- Origin: Belgium
- Genres: Pop, new wave
- Years active: 1981–1985
- Labels: Putovsky, Blue Feather, Blanco y Negro, LTM, Starman Records
- Past members: Drita Kotaji Simon Rigot Manuel Poutte Pol Fourmois Pierre Sorvil

= Bernthøler =

Belgian pop/avant garde band

Bernthøler was a pop/avant garde band formed in Brussels, Belgium, active between 1981 and 1985.

==History==
Originally just a "musical experiment" named after a line in a Virna Lindt song, the band found surprise success with their single "My Suitor"/"Emotions", recorded in August 1983. Championed in the UK by DJ John Peel and appearing in his Festive Fifty for 1984, the group signed to the UK label Blanco y Negro. The band released one more record, a long version of "My Suitor" with additional parts by Wim Mertens and Drita Kotaji and, despite occasional gigs, disbanded in 1985.

In 1999, radio station Studio Brussel chose "My Suitor" for its Bass-tard remix competition, won by Buscemi - who later released his version as a single and on the album Our Girl in Havana - and the song was nominated by DJ Chantal Pattyn as "one of the classics of Belgian new wave". The song was also covered by Kahimi Karie on her 2001 album of the same name.

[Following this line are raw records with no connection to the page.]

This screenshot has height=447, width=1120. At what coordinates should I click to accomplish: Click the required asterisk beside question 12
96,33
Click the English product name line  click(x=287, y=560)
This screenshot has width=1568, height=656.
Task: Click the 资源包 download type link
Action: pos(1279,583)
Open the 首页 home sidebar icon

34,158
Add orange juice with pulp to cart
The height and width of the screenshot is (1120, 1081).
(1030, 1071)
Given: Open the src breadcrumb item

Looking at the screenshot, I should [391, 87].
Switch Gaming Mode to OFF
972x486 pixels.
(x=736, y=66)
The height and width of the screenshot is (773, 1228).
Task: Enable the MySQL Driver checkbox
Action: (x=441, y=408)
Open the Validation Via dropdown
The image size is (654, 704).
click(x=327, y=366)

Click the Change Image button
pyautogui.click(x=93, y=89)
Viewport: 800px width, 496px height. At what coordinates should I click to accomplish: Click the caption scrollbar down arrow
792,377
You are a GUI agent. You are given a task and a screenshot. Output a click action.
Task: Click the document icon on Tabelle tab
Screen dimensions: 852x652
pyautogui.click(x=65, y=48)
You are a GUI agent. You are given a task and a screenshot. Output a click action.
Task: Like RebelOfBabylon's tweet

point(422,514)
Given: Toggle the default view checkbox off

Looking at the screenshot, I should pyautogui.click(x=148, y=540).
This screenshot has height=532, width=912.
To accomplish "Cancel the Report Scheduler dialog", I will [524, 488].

In 1997, Simon Rigot put together a compilation of studio, live and other tracks covering the group's whole career, A History of Bernthøler 1981-1985, issued as a limited release. An official issue was published in 2004 by LTM.

A 12" vinyl issue was published in 2015 by Starman Records including the UK EP, the first single, demos from 1984 and the never-before released song "Heartbeat" from 1983.

Several other artists have covered "My Suitor", including the following:
- 1998: Figurine on Moshi Moshi compilation
- 1999: Buscemi on Our Girl in Havana
- 1999: Das Pop on Electronica for Lovers EP
- 2001: Kahimi Karie on My Suitor EP
- 2002: De Flandriens on De popklassiekers live CD
- 2011: The Arch on Engine in Void CD (with Drita Kotaji on vocals)
- 2025: Elias Rønnenfelt on Little Gods / My Suitor (feat. jonatan leandoer96 ) single

==Post-breakup==
Keyboard player Manuel Poutte later became a film director, winning the Palme d'Or for a short film in 1992.

Singer and writer Drita Kotaji is running a solo career and is also involved, amongst other projects, in the INK. duet.

Composer, guitarist and keyboard player Simon Rigot played and recorded with many bands (Les Cactus, Resurrection), learned the sitar in the '90s and now plays synthesizer, Hammond organ and Wurlitzer electric piano with Belgian band the Narcotic Daffodils.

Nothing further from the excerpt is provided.